◆ Task directions ◆
Please output exactly the part of the records below that opens with the line containing "The width and height of the screenshot is (681, 452)." and closes with the line containing "Tap the 科创 badge under N澜起", both lines included, and nothing else.

Top of Exercise input

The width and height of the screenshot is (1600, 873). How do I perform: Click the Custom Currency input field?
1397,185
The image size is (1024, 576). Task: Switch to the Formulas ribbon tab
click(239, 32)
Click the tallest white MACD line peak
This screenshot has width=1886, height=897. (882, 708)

Bottom of Exercise input
Top of Exercise input

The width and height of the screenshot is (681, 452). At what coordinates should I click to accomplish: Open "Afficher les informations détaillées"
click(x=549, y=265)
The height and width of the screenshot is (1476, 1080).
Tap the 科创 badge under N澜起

Bottom of Exercise input

◆ Solved problem ◆
The width and height of the screenshot is (681, 452). At what coordinates should I click to accomplish: Open "Afficher les informations détaillées"
click(x=549, y=265)
The height and width of the screenshot is (1476, 1080).
Tap the 科创 badge under N澜起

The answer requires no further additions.